Abstract

e18070 Background: Topotecan IV at dose of 1.5 mg/m2 days 1 –5 every 3 weeks is the standard treatment for pretreated SCLC pts. Weekly topotecan at dose of 4 mg/m2 has shown an excellent toxicity profile. Based in previous studies of our group using gemcitabine doublets in pretreated SCLC pts, we conducted a prospective phase II study to determine the activity of this combination in this population. Methods: Pts were eligible if they had measurable or evaluable disease, previous treatment with platins, adequate hepatic, renal and bone marrow function. Topotecan dose was 4 mg/m2 IV days 1 and 8, and gemcitabine 1,250 mg/m2 (30-minute IV infusion) days 1 and 8 every 3 weeks. Results: 58 pts were enrolled, 54 male and 4 female. Median age was 61 years (range 39- 83); 92% had PS 0 or 1; 38 pts had sensitive disease and 20 pts had refractory disease. The median of cycles per patient was 3 (range 1-3). All the pts were evaluable for efficacy and toxicity. In an intent to treat analysis the response rate was 12% (95% CI: 5%-23%), 1 patient with sensitive disease achieved a complete response (1.7%). 21% of pts showed stable disease and 67% progression. Median time to progression was3 months (95% CI: 2-4 m) and median survival 5 months (95% C.I: 3-7 m).

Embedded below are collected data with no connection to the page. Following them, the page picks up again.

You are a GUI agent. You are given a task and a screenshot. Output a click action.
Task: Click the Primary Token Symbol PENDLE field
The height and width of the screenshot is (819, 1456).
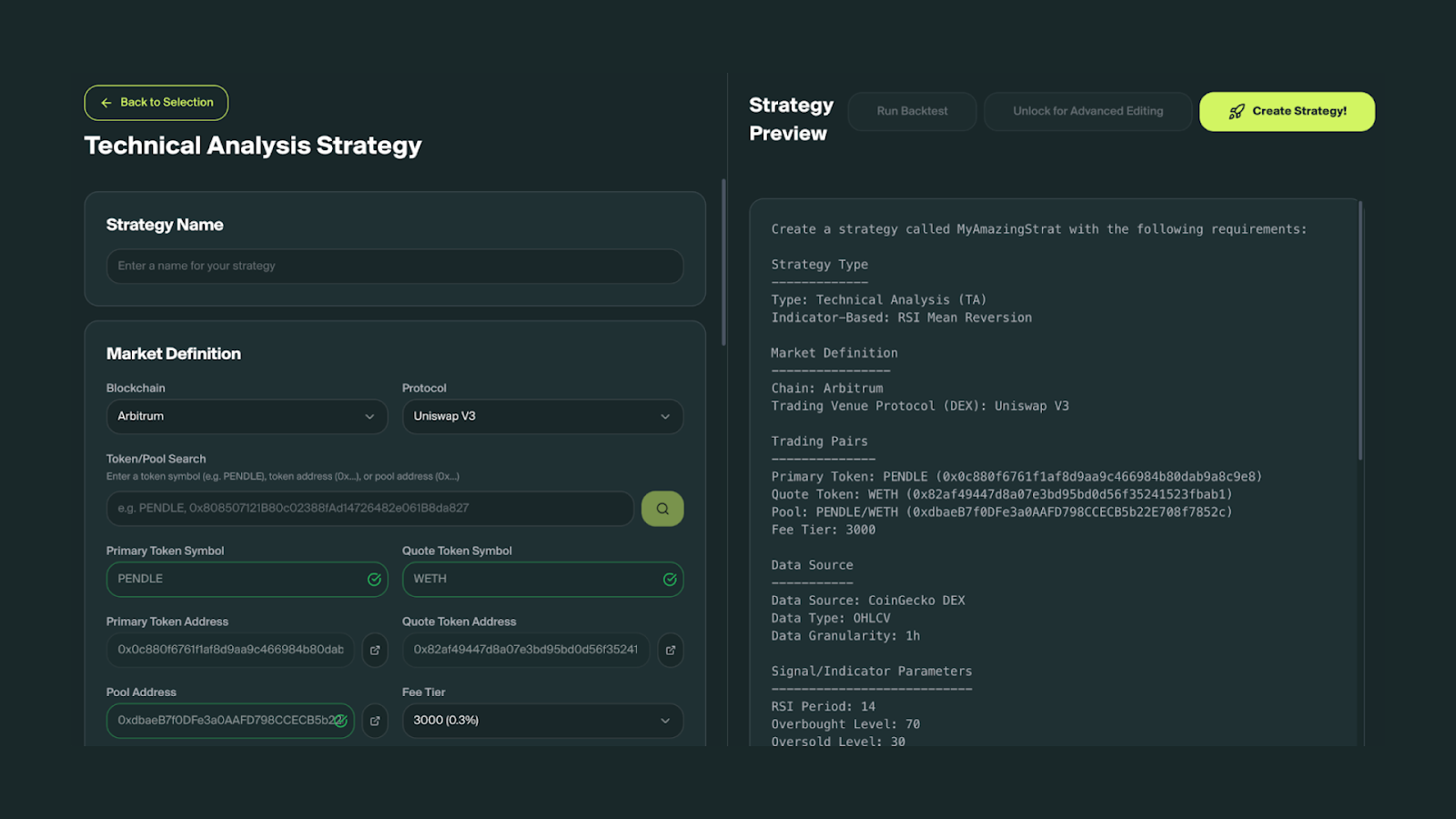248,580
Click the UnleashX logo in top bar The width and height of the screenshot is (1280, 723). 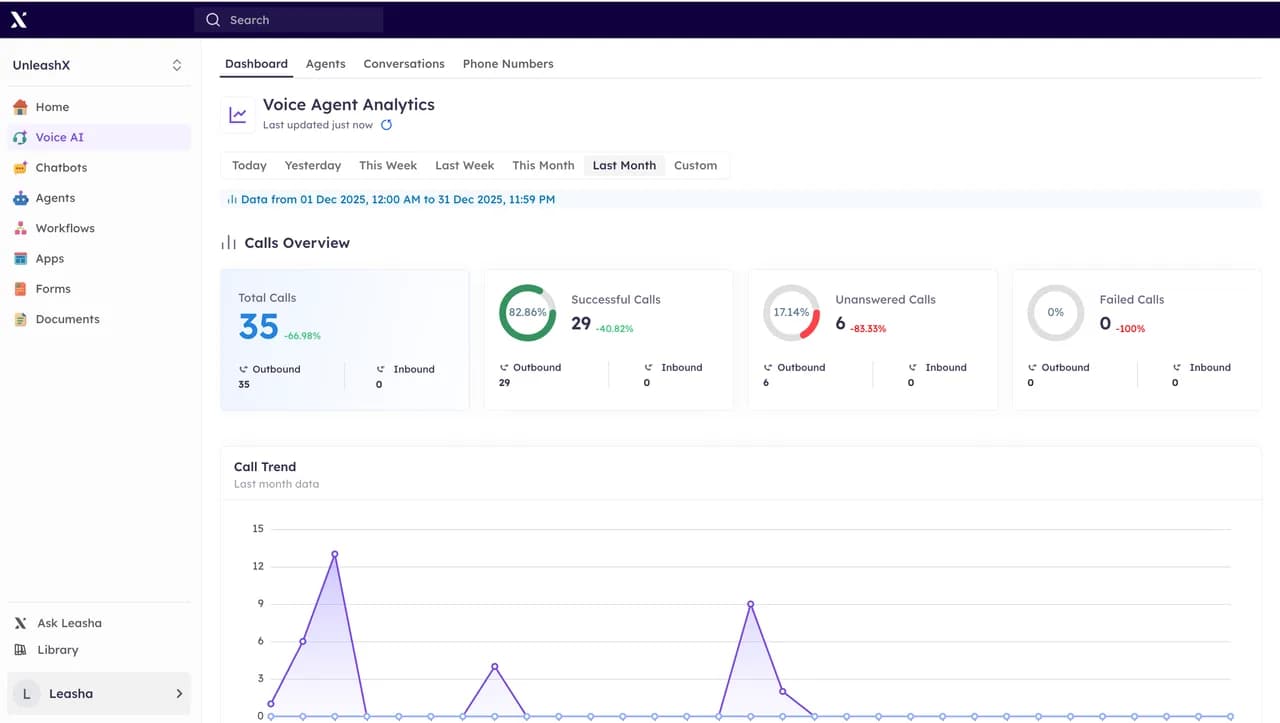point(19,20)
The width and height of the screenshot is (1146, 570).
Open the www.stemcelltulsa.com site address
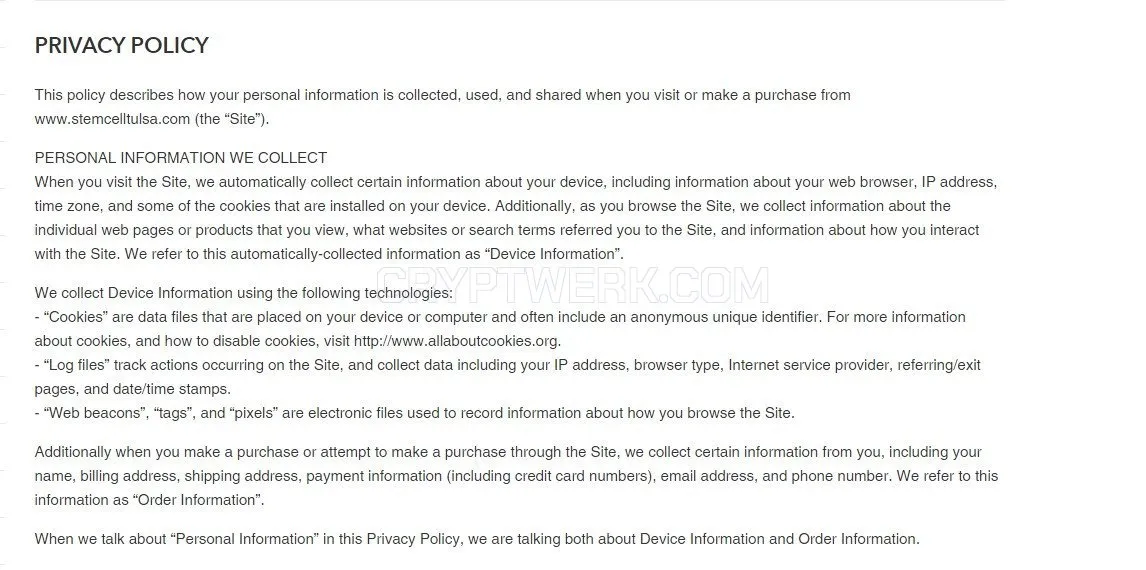[x=112, y=119]
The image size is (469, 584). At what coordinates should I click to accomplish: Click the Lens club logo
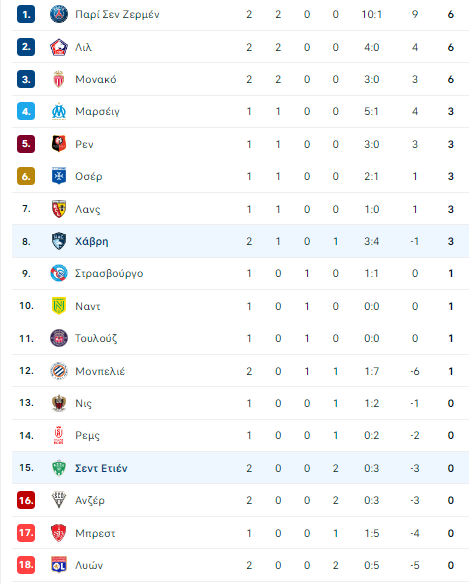coord(59,209)
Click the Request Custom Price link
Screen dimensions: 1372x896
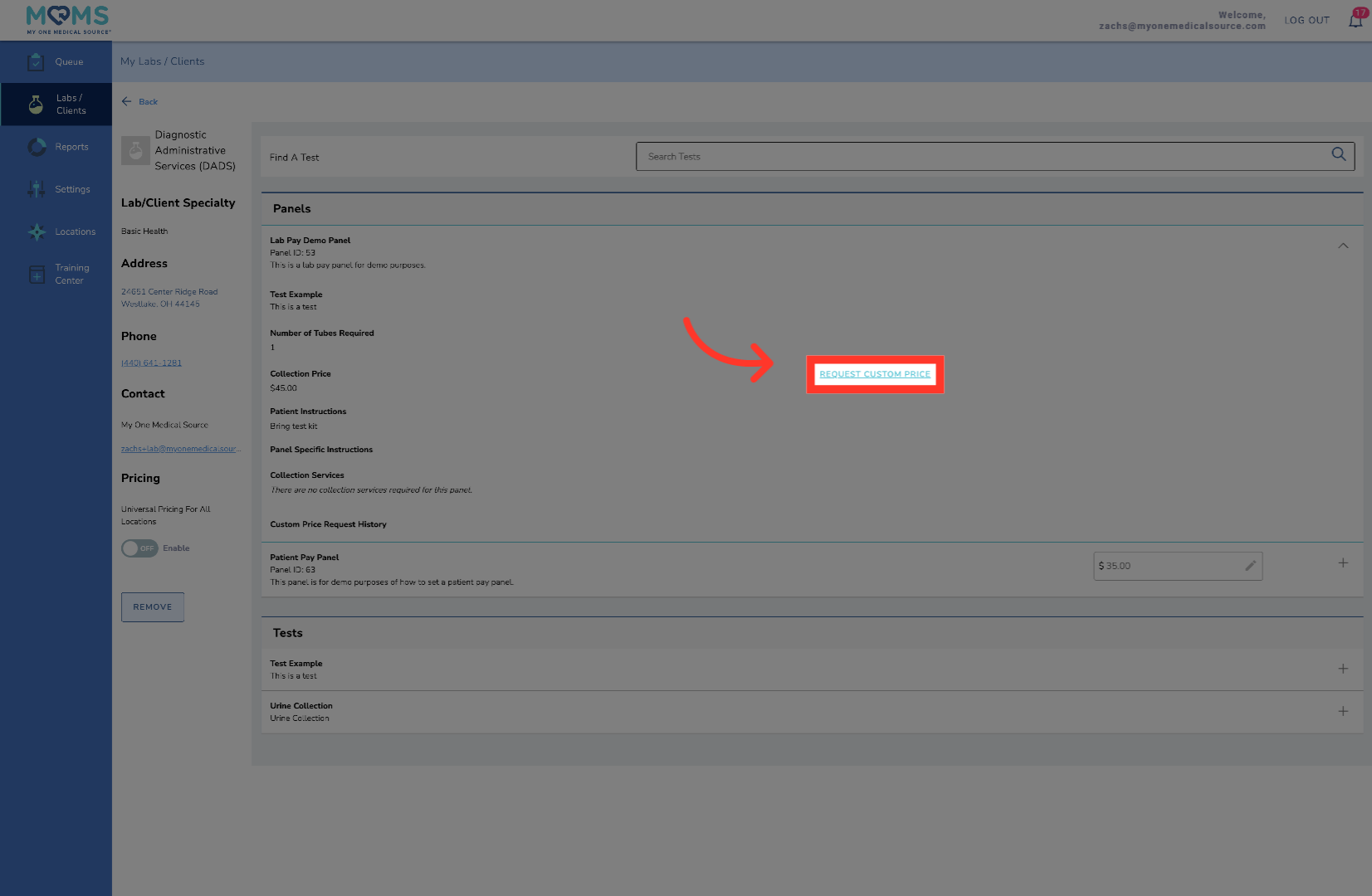point(875,374)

Toxicity was very mild with grade 3-4 hematological toxicity in 17% of patients, without non-hematological grade 3-4 toxicity. 2 patients developed skin toxicity grade 1-2. Conclusions: Weekly topotecan- gemcitabine does not seem to improve the efficacy of the standard schedule of IV topotecan in monotherapy. The tolerability is acceptable. In our opinion further development of this combination is not warranted. No significant financial relationships to disclose.